The abstraction layer I did add there was on the financing vs operating lease. That's worked ok so far, but I have a sneaking suspicion that I may have regrets coming soon.
Simplified code is a lot easier to work with. You may spend more time typing, but you'll spend less time thinking about how to work around your self-inflicted barriers. I had our lease module ready and functional in a week. It does 90% of what most lease applications do and performs way better (real time amortization calculations vs waiting 1 minute for an exported csv/pdf). There are entire businesses focused around this one feature that can be built by a second year college student in roughly the same time it took me, so long as they kept things simple anyway.
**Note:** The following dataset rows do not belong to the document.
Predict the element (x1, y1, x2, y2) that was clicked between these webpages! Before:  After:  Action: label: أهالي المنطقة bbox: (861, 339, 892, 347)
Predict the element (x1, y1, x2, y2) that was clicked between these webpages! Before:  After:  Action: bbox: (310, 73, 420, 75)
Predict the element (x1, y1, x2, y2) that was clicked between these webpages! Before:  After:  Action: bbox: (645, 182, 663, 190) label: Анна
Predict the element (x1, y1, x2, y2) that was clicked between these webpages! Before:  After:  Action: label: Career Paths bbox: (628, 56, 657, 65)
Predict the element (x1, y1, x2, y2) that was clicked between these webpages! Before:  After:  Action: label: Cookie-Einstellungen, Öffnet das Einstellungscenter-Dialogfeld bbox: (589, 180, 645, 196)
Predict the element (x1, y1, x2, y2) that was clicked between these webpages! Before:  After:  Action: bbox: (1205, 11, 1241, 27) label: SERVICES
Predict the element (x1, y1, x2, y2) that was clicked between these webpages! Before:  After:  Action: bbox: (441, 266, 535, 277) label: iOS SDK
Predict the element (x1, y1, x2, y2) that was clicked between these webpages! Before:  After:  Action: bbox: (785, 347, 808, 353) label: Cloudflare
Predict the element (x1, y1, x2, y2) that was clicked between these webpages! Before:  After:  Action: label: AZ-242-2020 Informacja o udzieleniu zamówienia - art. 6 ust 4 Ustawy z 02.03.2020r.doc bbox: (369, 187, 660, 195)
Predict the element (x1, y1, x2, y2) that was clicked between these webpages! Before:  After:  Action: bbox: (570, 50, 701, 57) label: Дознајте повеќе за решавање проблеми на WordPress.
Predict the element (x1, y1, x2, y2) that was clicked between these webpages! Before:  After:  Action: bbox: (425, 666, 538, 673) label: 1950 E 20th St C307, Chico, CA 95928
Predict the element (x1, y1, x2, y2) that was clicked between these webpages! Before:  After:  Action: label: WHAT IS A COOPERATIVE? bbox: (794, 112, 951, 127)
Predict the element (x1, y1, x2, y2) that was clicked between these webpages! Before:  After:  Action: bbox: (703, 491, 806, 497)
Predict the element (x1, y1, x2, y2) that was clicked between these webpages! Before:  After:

The last source of problems with monoliths in the use of frameworks. I remember when Golang was released, a lot of folks asked about what web frameworks were available. They missed the point that the language was meant to be functional without one. I forget what was listed in the whitepaper, but the release of Golang made me realize how much pain frameworks have caused me in the past. Getting a Java Spring upgrade on the roadmap is tough since it generates zero additional revenue. Performing a Java Spring upgrade is also a nightmare since you're playing whack-a-mole for an unknown amount of time. Laravel upgrades are often worse. Why would anyone change the order of function arguments in a dynamically typed language? React upgrades are also awful mostly because of the insane dependency tree in the node ecosystem.
Golang may come with enough functionality out of the box to function without a web framework, but not every language does. In those situations, the ideal is to find a set of libraries. Symfony in PHP is a good example (when included as packages rather than used as a framework). Flask in Python is another great example. That style of developing significantly improves the modularity of a codebase. Instead of building your system as pieces of a framework, you build your system as completely separate independent pieces (as if they were microservices). This makes upgrading individual packages significantly easier compared to the big bang of framework upgrades.
Making these three changes to how I build monoliths has made dealing with a monolith much easier. There are still annoyances with some situations (e.g. testing third party API integrations), but I find software development much more enjoyable in my monoliths today than I did in the first decade of my career.